Windows is a great development platform for Linux based backend services through Visual Studio Code and WSL.

However, using a single WSL instance is unpractical as it tends to get bloated and becomes difficult to recreate if configured manually.

It is much better to use an instance per development environment given that the performance overhead is low (because all instances run on the WSL 2 hidden virtual machine).

Creating a WSL instance from a Linux distribution Root filesystem (Ubuntu, Arch, Alpine) is relatively easy but can rapidly become challenging.

That's where the Wsl-Manager module comes in. It allows managing WSL images and create WSL instances from them.

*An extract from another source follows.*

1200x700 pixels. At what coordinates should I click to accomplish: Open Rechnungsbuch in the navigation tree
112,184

You can think of it as the equivalent of the Hyper-V PowerShell module, but focused on WSL.

How it works

WSL Manager provides cmdlets organized into two main categories:

  • *-WslImage: Manage images (gzipped tar root filesystems)
  • *-WslInstance: Manage WSL distributions (running environments, called instances)

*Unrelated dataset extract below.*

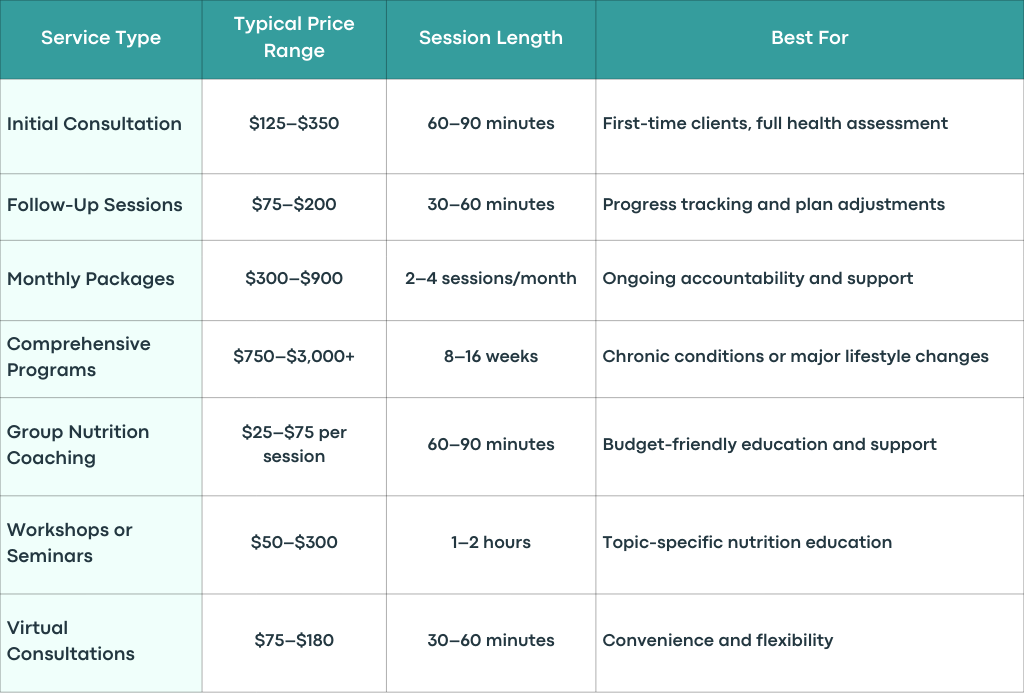Image resolution: width=1024 pixels, height=693 pixels.
Task: Click the Comprehensive Programs cell
Action: [101, 359]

The images (gzipped tar root filesystems) are cached in the $Env:LOCALAPPDATA\Wsl\RootFS directory when downloaded and used for creating instances (with wsl --import).

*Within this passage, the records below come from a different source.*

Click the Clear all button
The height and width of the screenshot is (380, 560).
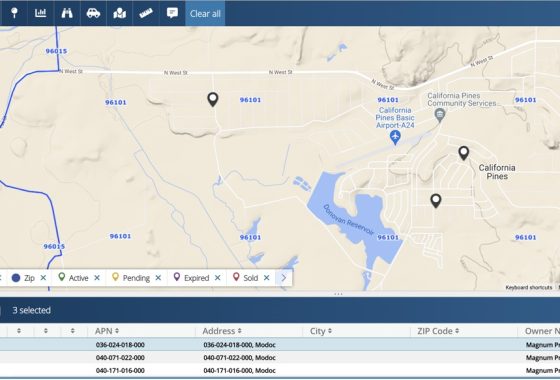pos(205,14)
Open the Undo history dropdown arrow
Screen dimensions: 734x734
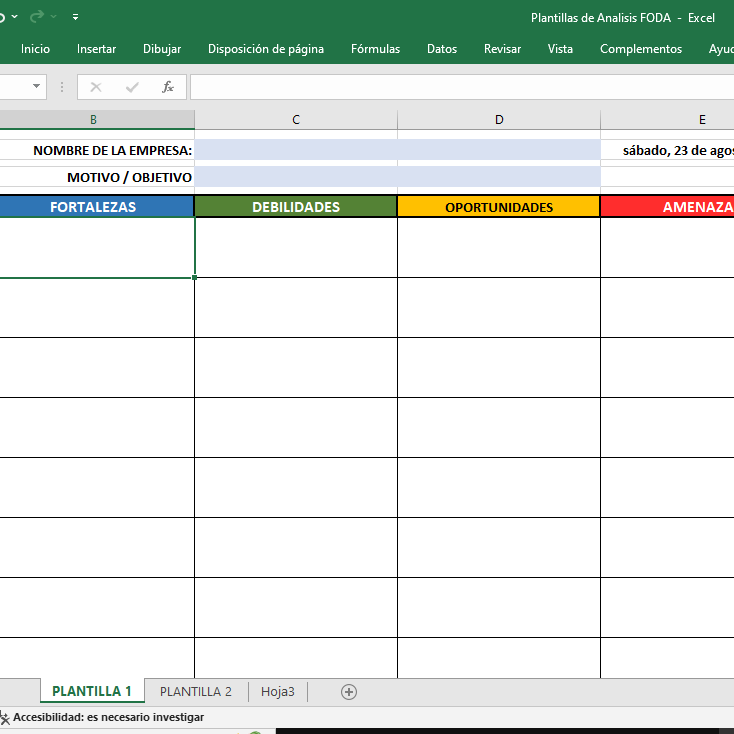(x=14, y=17)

By default, the home folder hosting the instance ext4.vhdx virtual filesystem is located in $Env:LOCALAPPDATA\Wsl (i.e. $Env:LOCALAPPDATA\Wsl\arch for the arch instance).

The cmdlets output PowerShell objects representing the images ([WSLImage] class) and instances ([WSLInstance] class). These objects can be used in powershell pipes. Example:

# Get all alpine based images
Get-WslImage | Where-Object { $_.Os -eq 'Alpine' }

# Synchronize (pull) a docker image, create an instance from it and start services
Sync-WslImage 'docker://ghcr.io/antoinemartin/yawsldocker/yawsldocker-alpine#latest' `
  | New-WslInstance test `
  | Invoke-WslInstance -User root openrc default

Builtin images

The project provides a set of pre-configured lightweight images (builtins) that are configured as follows:

  • A user named after the type of distribution (arch, alpine, ubuntu, debian or opensuse) is set as the default user with the Uid 1000. The user has sudo (doas on Alpine) privileges.
  • The default shell is zsh
  • oh-my-zsh is installed for theme management and plugin support. It is configured with:

The builtin images are stored as public single layer docker images in the GitHub container registry.

Why single layer images?

WSL only supports importing images from gzipped tar files. Docker images are stored as a series of layers. Each layer represents a set of file changes (additions, modifications, deletions) compared to the previous layer in a format called "layered file system". Docker creates a file system that combines all layers into a final single layer using a linux feature.

File deletions from a previous layer are represented in a layer as whiteout files.

In order to create a final tar.gz file, Wsl Manager would have to manage the squashing of the different layers into a single layer, including the management of the whiteout files. To avoid this burden, the builtin images are created as single layer.

Note that at the time of this writing, the wsl2-distro-manager GUI tool performs the squashing of layers incorrectly as it does not properly handle the whiteout files.

The upstream images from which the configured ones are derived are also provided as builtin images. Those images can be used as a starting point for creating new WSL images.